To begin with, I was using python-twitter, but there’s something weird about their implementation of lists. It seems like at one point there was a GetListMembers method that would allow you to get the members of a list, but in the current version it wasn’t working for me. So I went on the website, copied down the names of the first 20 people listed, and took tweets from them.
This worked OK but I’d like to have more people in my corpus. Specifically I’m worried about having some participants with a lot of data and some with comparatively less. Even if I only work with ten twitterers in the end, I’d like them to have approximately the same number of tweets and the same number of words, so that my classifier will work just as well for all the participants. If I collect from more people, there’s a better chance that I’ll be able to pick out ten who are comparable.

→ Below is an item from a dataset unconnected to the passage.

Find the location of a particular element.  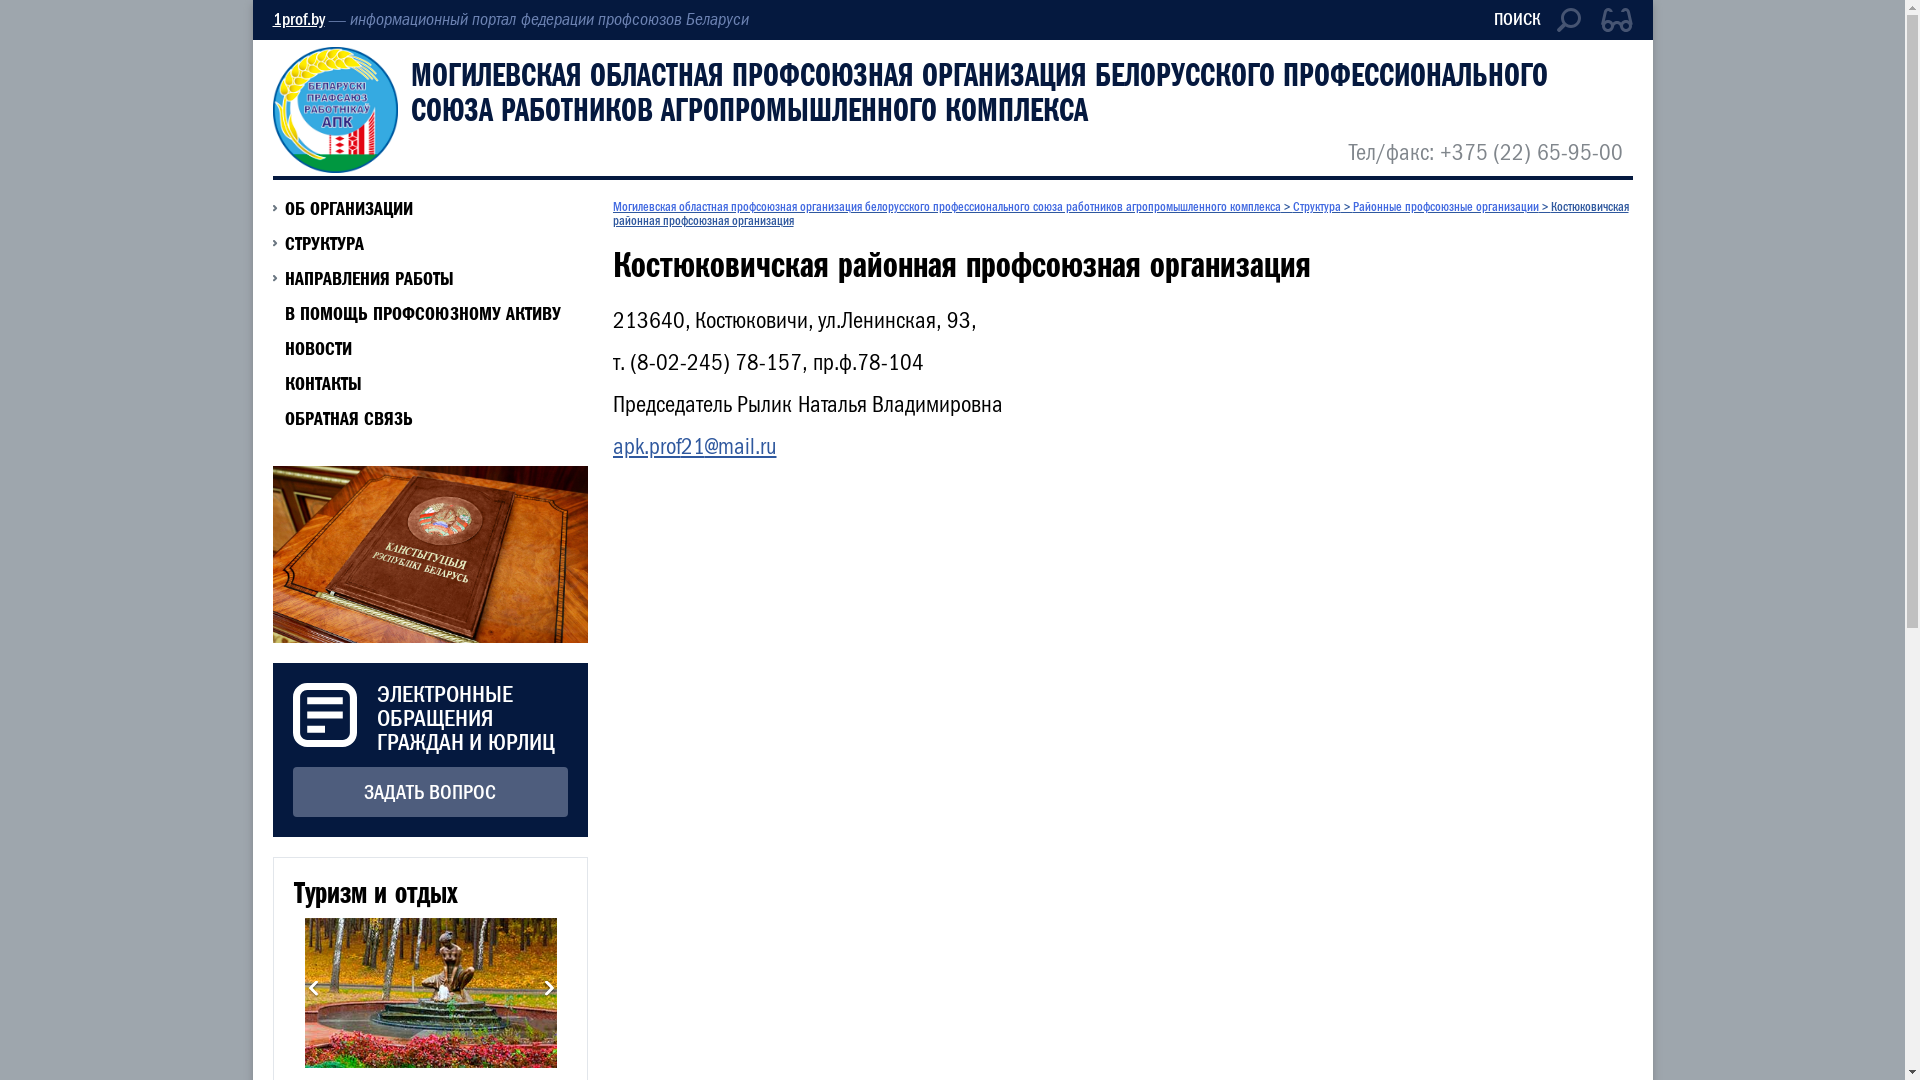

apk.prof21@mail.ru is located at coordinates (694, 447). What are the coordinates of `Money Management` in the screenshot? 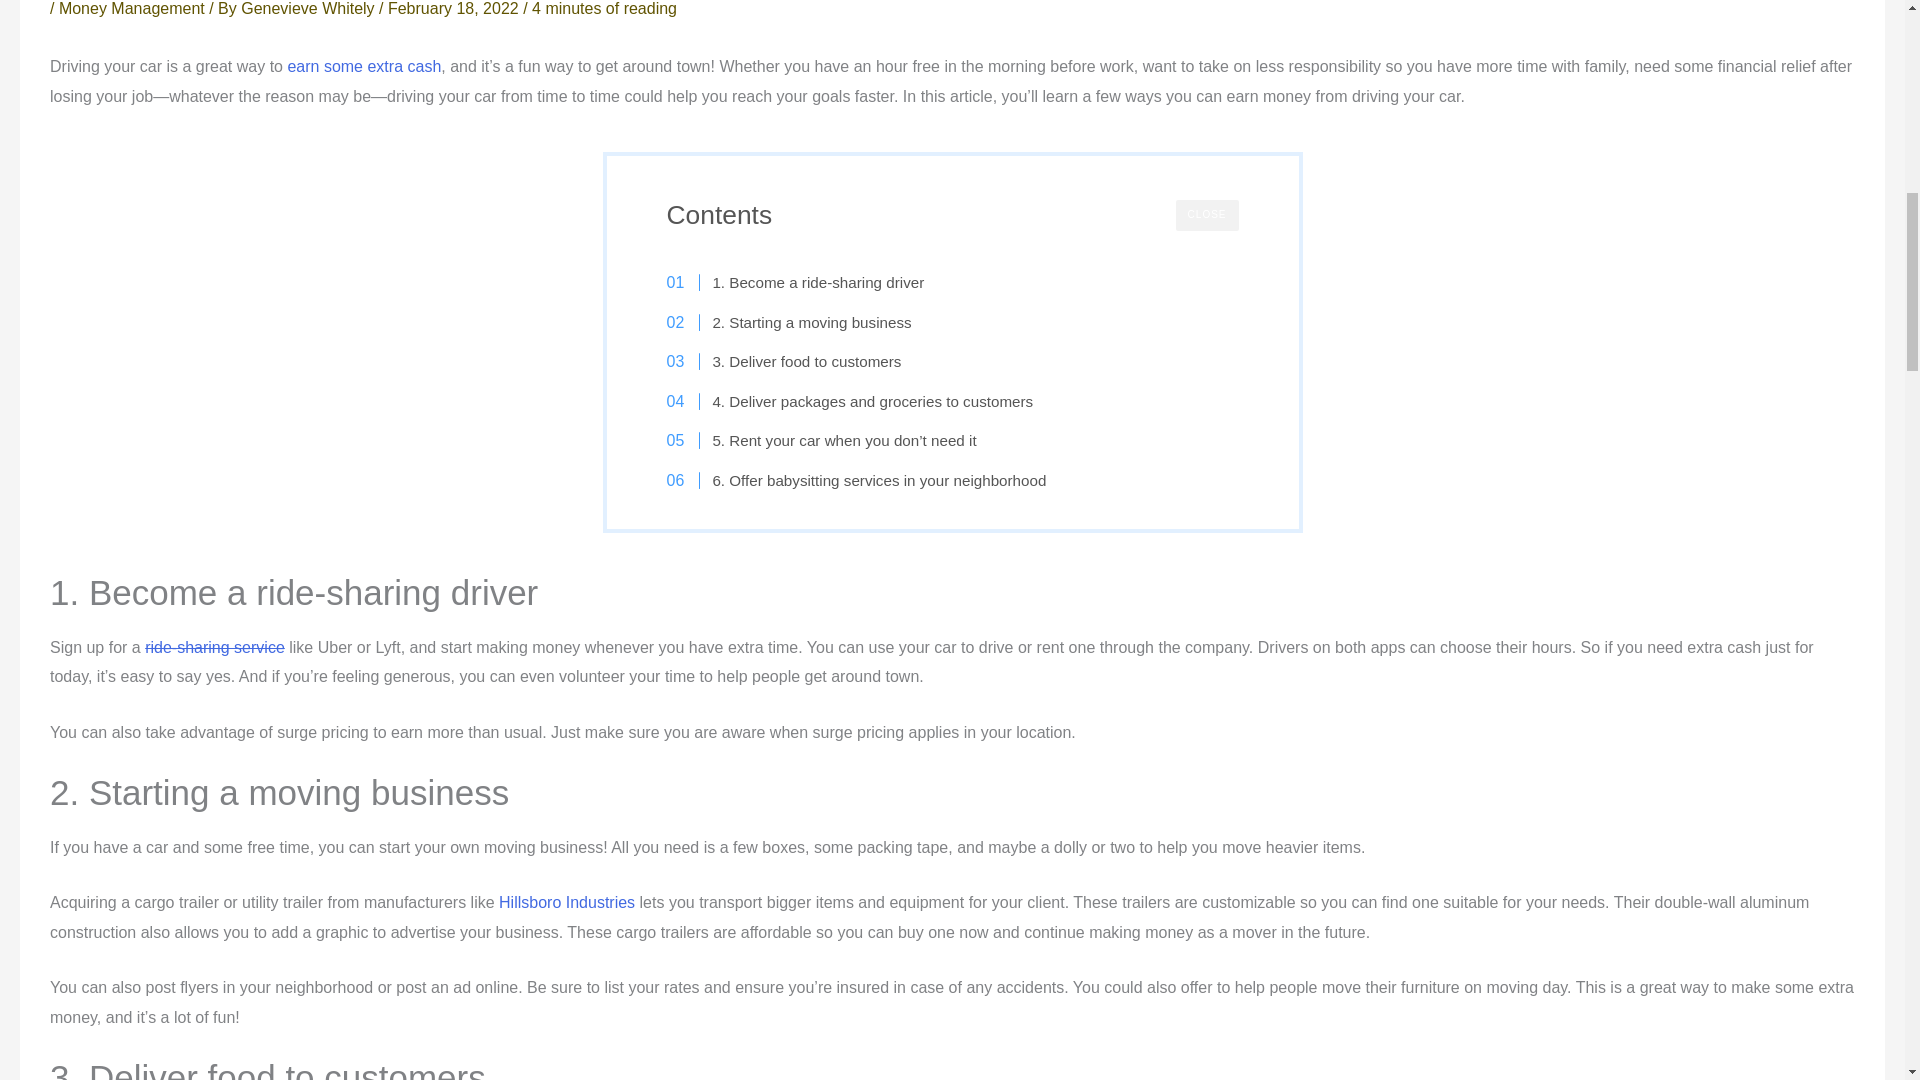 It's located at (132, 8).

So instead of python-twitter, I decided to give tweepy a shot. Here’s the code I used:
auth = tweepy.BasicAuthHandler(my twitter name, my password)
api = tweepy.API(auth)
members = tweepy.Cursor(api.list_members, owner='el_pais', slug='el-pais').items()
names = [user.screen_name for user in members]
and it worked! Now I’ve got so much data to collect that I’m running up against Twitter’s rate limiting. The API only allows you to make 150 requests an hour, and with 216 names on my list, it’s going to take a couple of tries. So I’ve been working on code that will save my data collection in progress and let me tack on more once an hour has passed and my rate limit resets.